[v2] http: add custom hostname to IP address resolutions

Message ID	20220504104601.136403-1-chriscool@tuxfamily.org (mailing list archive)
State	Superseded
Headers	show Return-Path: <git-owner@kernel.org> From: Christian Couder <christian.couder@gmail.com> To: git@vger.kernel.org Cc: Junio C Hamano <gitster@pobox.com>, Christian Couder <chriscool@tuxfamily.org>, Derrick Stolee <derrickstolee@github.com>, Carlo Arenas <carenas@gmail.com> Subject: [PATCH v2] http: add custom hostname to IP address resolutions Date: Wed, 4 May 2022 12:46:01 +0200 Message-Id: <20220504104601.136403-1-chriscool@tuxfamily.org> In-Reply-To: <20220502083639.610279-1-chriscool@tuxfamily.org> References: <20220502083639.610279-1-chriscool@tuxfamily.org> MIME-Version: 1.0 Content-Transfer-Encoding: 8bit Precedence: bulk
Series	[v2] http: add custom hostname to IP address resolutions \| expand [v2] http: add custom hostname to IP address resolutions

Message ID

20220504104601.136403-1-chriscool@tuxfamily.org (mailing list archive)

State

Superseded

Headers

From: Christian Couder <christian.couder@gmail.com>
To: git@vger.kernel.org
Cc: Junio C Hamano <gitster@pobox.com>,
        Christian Couder <chriscool@tuxfamily.org>,
        Derrick Stolee <derrickstolee@github.com>,
        Carlo Arenas <carenas@gmail.com>
Subject: [PATCH v2] http: add custom hostname to IP address resolutions
Date: Wed,  4 May 2022 12:46:01 +0200
Message-Id: <20220504104601.136403-1-chriscool@tuxfamily.org>
In-Reply-To: <20220502083639.610279-1-chriscool@tuxfamily.org>
References: <20220502083639.610279-1-chriscool@tuxfamily.org>
MIME-Version: 1.0
Content-Transfer-Encoding: 8bit
Precedence: bulk

Series

[v2] http: add custom hostname to IP address resolutions | expand

Commit Message

Christian Couder May 4, 2022, 10:46 a.m. UTC

Libcurl has a CURLOPT_RESOLVE easy option that allows
the result of hostname resolution in the following
format to be passed:

	[+]HOST:PORT:ADDRESS[,ADDRESS]

This way, redirects and everything operating against the
HOST+PORT will use the provided ADDRESS(s).
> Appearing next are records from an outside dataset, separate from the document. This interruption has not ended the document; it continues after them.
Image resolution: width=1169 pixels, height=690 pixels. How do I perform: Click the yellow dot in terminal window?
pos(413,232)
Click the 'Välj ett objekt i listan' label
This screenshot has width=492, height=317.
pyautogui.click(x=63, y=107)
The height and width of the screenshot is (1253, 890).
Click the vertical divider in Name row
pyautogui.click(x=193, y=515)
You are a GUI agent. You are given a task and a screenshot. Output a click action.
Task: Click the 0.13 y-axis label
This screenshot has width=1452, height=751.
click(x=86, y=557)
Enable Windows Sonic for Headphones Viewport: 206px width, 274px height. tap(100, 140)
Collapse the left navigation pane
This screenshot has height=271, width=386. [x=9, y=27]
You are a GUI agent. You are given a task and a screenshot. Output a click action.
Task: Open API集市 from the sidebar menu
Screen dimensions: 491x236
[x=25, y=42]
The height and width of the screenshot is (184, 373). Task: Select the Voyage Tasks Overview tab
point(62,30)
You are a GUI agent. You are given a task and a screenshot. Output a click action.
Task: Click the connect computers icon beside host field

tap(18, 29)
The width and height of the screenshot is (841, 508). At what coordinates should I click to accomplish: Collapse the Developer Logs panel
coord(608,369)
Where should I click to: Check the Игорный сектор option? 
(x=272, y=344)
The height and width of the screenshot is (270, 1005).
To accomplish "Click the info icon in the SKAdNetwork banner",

The following format is also allowed to stop using
hostname resolutions that have already been passed:

	-HOST:PORT

See https://curl.se/libcurl/c/CURLOPT_RESOLVE.html for
more details.

Let's add a corresponding "http.resolve" config option
that takes advantage of CURLOPT_RESOLVE.

Each value configured for the "http.resolve" key is
passed "as is" to curl through CURLOPT_RESOLVE, so it
should be in one of the above 2 formats. This keeps the
implementation simple and makes us consistent with
libcurl's CURLOPT_RESOLVE, and with curl's corresponding
`--resolve` command line option.

The implementation uses CURLOPT_RESOLVE only in
get_active_slot() which is called by all the HTTP
request sending functions.

Signed-off-by: Christian Couder <chriscool@tuxfamily.org>
---

Changes since v1 are the following:

  - rename the new config option to "http.resolve" 
  - use "resolution" instead of "resolve" for the noun
  - use "format" instead of "form"
  - improved commit message and documentation
  - stop using a string_list and remove unnecessary
    related variables and functions
  - add a simple test

Thanks to Junio and Carlo for the suggestions.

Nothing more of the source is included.